The Highland Wildlife Park is close by. The Highland Folk Museum is in Newtonmore, 3 mi from Kingussie. Kingussie is at the centre of a network of well maintained and waymarked footpaths; one of the most popular walks in the area is the ascent to Creag Bheag, a prominent hill overlooking its centre.

== Education ==
There are two schools located in Kingussie. There is Kingussie Primary School, situated just off the High Street at the southern end of the village, which caters for children in Nursery and P1-P7 (around age 3 to age 12). After P7, most children will normally then transfer to the local Kingussie High School. The school building dates from 1876. The current school roll is 16 children in Nursery and 84 primary school pupils.

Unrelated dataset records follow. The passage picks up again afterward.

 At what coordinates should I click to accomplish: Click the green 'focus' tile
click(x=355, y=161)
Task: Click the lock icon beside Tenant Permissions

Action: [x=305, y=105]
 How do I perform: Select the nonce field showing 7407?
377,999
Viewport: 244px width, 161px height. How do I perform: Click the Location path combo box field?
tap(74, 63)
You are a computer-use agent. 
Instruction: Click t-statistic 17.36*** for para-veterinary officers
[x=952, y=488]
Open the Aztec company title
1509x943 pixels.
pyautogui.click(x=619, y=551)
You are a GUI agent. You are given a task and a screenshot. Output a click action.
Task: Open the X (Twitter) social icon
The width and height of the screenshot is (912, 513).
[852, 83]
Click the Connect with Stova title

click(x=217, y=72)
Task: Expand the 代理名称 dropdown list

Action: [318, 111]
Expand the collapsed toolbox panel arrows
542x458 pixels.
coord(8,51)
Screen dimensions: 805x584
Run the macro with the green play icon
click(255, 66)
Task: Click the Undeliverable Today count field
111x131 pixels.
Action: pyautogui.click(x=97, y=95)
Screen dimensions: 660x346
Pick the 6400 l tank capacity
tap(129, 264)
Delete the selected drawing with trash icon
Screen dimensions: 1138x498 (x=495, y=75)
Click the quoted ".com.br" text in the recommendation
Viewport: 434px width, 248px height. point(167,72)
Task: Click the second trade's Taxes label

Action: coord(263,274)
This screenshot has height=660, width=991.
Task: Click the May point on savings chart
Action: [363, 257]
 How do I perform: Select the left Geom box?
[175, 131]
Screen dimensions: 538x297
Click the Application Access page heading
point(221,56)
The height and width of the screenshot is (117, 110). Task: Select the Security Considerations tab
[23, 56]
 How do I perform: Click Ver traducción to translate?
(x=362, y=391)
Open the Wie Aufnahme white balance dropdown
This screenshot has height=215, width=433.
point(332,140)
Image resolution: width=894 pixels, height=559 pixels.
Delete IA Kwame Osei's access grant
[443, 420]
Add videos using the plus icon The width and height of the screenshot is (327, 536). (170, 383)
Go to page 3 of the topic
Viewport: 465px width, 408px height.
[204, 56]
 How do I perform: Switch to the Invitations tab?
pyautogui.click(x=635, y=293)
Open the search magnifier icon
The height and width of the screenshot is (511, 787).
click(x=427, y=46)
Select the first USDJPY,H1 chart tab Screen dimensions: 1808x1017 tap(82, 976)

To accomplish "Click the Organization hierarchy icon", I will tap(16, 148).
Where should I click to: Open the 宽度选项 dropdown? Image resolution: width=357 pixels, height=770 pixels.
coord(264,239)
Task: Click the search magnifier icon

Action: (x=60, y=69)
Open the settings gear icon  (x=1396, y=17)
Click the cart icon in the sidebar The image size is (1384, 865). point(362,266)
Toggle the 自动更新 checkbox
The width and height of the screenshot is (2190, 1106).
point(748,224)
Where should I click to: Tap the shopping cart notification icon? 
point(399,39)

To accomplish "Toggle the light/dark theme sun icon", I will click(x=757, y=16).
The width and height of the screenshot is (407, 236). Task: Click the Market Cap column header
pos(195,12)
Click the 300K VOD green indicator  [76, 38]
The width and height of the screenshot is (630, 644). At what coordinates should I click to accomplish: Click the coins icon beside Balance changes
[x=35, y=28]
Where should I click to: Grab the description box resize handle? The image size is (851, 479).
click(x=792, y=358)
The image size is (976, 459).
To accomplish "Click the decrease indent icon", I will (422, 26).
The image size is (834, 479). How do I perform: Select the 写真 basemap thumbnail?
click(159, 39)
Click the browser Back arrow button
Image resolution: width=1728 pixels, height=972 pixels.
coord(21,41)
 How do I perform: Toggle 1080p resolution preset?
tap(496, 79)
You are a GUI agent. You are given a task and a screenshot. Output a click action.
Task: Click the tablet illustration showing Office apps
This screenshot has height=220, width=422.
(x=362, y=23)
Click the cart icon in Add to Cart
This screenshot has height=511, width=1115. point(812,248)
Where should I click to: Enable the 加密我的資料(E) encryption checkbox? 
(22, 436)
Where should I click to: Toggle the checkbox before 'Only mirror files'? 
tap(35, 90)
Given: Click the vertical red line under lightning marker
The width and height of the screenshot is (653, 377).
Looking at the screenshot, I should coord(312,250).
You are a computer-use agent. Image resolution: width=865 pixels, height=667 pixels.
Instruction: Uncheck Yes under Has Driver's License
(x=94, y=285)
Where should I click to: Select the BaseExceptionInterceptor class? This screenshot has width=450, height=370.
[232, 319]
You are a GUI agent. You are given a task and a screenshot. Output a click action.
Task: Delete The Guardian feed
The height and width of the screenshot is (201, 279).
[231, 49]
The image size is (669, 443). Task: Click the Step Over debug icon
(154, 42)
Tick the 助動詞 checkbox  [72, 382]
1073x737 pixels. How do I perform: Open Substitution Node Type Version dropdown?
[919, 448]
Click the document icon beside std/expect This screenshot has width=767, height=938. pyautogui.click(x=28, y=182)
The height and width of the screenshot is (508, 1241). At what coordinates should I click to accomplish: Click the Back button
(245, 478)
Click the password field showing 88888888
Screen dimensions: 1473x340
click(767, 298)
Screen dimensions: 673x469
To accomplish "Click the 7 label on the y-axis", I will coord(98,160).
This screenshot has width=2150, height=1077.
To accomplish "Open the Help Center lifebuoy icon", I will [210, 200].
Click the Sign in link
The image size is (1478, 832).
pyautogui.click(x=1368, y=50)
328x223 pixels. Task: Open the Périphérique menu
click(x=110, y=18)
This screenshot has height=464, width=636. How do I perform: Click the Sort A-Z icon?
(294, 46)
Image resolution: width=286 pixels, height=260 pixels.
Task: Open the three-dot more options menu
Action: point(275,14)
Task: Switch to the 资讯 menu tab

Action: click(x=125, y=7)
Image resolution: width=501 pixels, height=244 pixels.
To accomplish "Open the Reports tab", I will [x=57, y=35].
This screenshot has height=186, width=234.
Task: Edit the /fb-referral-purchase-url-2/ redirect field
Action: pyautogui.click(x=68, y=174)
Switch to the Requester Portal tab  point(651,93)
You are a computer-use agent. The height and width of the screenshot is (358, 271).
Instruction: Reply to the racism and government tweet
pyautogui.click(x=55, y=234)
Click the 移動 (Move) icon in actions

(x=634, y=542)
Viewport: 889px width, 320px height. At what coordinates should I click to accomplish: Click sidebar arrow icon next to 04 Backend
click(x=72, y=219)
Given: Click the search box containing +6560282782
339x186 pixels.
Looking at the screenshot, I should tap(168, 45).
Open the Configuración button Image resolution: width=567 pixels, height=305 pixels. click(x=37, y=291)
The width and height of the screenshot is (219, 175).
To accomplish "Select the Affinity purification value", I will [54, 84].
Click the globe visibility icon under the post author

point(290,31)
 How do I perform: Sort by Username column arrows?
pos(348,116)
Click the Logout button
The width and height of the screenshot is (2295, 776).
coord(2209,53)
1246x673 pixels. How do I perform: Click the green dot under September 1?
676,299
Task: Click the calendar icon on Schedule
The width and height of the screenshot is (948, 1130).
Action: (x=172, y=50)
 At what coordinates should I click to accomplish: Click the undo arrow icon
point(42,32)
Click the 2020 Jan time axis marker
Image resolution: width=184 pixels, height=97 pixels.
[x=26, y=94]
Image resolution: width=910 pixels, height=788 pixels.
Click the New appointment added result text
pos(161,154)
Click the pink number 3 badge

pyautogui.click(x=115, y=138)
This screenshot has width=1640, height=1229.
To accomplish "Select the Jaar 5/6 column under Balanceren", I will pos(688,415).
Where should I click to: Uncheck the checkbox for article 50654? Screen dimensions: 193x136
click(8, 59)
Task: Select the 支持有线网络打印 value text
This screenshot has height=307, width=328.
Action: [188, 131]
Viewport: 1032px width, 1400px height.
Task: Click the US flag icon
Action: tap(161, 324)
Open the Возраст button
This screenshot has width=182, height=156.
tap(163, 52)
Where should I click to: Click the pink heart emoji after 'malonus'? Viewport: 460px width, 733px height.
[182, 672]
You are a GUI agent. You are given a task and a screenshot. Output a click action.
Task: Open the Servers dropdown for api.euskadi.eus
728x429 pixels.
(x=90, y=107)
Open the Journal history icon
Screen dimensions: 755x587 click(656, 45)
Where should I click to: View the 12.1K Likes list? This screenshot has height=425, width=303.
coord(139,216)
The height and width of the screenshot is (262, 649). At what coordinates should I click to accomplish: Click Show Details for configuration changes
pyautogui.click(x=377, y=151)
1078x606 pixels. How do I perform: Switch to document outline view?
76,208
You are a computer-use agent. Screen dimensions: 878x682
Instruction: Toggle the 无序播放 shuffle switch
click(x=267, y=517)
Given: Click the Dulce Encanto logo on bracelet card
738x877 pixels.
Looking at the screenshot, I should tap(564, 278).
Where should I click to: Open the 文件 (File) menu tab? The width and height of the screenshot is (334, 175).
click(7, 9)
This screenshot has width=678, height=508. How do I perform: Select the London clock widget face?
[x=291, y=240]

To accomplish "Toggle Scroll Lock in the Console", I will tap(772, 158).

Kingussie High School is the secondary school in Kingussie. It serves pupils from S1-S7 (which is usually around age 11 or 12, depending on when the child was born, to age 18). There are six associated primary schools, Aviemore, Alvie (Kincraig), Dalwhinnie, Gergask (Laggan), Kingussie and Newtonmore. Primary 7 pupils from these associated schools will automatically transfer to Kingussie High School after summer, unless the pupil moves to another catchment area, or gets a placement request accepted at another school. There are records to suggest that there has been a secondary school in Kingussie since the time of the Columban missionaries, but the current building dates from 1970. A new extension was built and originally was supposed to be finished in February 2013, and, after another delay in August, officially opened on 20 September 2013. The extension added 9 more classrooms, a new entrance, a new social area, more car parking space, as well as a new Pupil Support Unit, which caters for pupils with additional support needs or pupils who need more support with their learning or attendance in school. Before the new Pupil Support Unit extension was built, many pupils with complex needs had to go outside the Badenoch and Strathspey area for their education. The current school roll is estimated at over 400 pupils, although this figure is expected to rise to over 500 in the coming years. The school motto is "Du Dichiollach", which is Gaelic for "with diligence".

== Speyside Way ==
The Speyside Way is a long-distance route which currently has its southern terminus at Aviemore, north of Kingussie. There is, however, a proposed extension to the route to Newtonmore, going through Kingussie on the way.

== Culture ==

=== Film ===
Kingussie featured in the 8-time Oscar-winning Danny Boyle film Slumdog Millionaire.

In 633 Squadron in August 1963, a helicopter was stationed at the Market Stance, which flew up the Spey Valley. The helicopter was from Worldwide Helicopter at Biggin Hill, with filming on Skye and at Oban.

=== Literature ===
Kingussie is mentioned in Compton Mackenzie's book The Monarch of the Glen, on which the BBC TV series was loosely based. In chapter 8 Kingussie Sanatorium, now St Vincent's Hospital, is mentioned. In Ali Smith's 2019 novel Spring, four protagonists meet at Kingussie station.

== Football ==
Although the village is more famous for its Shinty club, it also has a successful football side which plays its games in the local Strathspey & Badenoch Welfare FA.